##### Entries shown #####
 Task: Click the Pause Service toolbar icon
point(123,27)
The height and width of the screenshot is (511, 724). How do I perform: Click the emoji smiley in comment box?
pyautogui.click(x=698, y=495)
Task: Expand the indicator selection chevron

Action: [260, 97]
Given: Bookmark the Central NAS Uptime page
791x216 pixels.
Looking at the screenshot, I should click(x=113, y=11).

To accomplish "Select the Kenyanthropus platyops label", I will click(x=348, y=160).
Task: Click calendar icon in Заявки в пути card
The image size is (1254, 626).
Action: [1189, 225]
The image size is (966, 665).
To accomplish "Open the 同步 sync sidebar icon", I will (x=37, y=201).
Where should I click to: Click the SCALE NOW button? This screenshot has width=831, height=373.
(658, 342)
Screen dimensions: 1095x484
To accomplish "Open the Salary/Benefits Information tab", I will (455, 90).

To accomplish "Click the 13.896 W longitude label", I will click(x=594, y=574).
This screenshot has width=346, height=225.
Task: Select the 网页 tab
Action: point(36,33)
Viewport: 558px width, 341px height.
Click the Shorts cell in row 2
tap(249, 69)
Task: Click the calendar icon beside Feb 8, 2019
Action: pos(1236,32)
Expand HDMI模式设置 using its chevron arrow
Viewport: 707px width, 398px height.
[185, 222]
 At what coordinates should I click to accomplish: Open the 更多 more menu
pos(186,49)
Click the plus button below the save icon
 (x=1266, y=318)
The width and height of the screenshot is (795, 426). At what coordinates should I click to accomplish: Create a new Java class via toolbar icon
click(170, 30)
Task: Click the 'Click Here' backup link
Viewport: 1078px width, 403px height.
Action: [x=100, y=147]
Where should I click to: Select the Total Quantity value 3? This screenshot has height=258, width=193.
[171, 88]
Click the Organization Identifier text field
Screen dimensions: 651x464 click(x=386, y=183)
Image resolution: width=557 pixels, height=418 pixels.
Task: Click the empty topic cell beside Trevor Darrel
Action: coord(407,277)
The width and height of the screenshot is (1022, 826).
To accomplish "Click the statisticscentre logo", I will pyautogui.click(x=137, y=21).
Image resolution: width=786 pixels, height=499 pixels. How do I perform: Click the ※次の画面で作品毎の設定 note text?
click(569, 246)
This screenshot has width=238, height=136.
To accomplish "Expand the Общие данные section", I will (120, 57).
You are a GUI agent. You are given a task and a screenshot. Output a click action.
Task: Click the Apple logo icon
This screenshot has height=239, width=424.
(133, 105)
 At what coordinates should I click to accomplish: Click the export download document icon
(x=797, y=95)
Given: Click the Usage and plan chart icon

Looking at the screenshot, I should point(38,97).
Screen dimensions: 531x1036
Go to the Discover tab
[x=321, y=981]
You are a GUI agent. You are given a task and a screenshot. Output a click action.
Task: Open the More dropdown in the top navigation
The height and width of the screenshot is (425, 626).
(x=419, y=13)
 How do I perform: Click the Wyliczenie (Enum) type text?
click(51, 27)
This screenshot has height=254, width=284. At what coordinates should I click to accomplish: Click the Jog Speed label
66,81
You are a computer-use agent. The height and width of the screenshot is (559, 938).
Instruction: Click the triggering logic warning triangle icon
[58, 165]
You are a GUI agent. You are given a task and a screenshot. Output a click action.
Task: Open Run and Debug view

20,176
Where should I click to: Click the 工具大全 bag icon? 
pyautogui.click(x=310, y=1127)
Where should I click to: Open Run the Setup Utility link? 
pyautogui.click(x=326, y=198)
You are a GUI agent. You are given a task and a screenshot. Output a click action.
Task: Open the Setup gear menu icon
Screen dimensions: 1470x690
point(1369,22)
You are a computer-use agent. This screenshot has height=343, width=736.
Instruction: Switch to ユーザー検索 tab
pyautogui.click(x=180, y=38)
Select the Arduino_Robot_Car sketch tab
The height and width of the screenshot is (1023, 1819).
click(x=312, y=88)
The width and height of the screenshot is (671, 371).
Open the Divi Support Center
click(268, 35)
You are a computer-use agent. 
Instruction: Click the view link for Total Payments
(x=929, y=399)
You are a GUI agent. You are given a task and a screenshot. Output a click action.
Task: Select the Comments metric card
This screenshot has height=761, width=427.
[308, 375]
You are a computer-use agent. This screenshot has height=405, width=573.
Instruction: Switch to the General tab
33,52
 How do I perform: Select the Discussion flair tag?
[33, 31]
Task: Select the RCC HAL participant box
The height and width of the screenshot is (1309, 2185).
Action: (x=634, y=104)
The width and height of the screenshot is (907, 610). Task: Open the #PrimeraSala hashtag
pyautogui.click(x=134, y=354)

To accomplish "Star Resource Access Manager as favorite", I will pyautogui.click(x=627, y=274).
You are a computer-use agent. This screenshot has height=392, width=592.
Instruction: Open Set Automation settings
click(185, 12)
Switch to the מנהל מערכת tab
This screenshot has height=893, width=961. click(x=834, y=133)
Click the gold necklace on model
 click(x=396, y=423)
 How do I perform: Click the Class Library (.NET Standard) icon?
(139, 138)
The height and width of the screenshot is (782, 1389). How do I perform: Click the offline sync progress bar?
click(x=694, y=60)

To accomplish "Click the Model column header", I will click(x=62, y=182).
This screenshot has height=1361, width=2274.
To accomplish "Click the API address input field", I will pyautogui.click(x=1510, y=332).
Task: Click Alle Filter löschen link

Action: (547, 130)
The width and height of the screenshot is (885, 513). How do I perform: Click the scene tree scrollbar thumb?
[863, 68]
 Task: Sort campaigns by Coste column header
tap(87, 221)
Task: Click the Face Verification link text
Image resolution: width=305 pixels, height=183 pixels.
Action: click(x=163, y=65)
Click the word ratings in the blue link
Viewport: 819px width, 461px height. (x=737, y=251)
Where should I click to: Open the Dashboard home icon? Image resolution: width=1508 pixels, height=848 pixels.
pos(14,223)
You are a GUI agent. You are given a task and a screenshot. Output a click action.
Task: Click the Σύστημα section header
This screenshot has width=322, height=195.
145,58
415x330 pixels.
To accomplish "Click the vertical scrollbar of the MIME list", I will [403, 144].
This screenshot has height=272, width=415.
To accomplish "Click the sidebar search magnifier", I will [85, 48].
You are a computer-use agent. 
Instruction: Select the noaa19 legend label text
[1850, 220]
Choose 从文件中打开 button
#####
To do |
Copy the rows above line for line, beginning with the very first row and ending with the line that contains "Looking at the screenshot, I should click(x=113, y=11).".

Written solution |
 Task: Click the Pause Service toolbar icon
point(123,27)
The height and width of the screenshot is (511, 724). How do I perform: Click the emoji smiley in comment box?
pyautogui.click(x=698, y=495)
Task: Expand the indicator selection chevron

Action: [260, 97]
Given: Bookmark the Central NAS Uptime page
791x216 pixels.
Looking at the screenshot, I should click(x=113, y=11).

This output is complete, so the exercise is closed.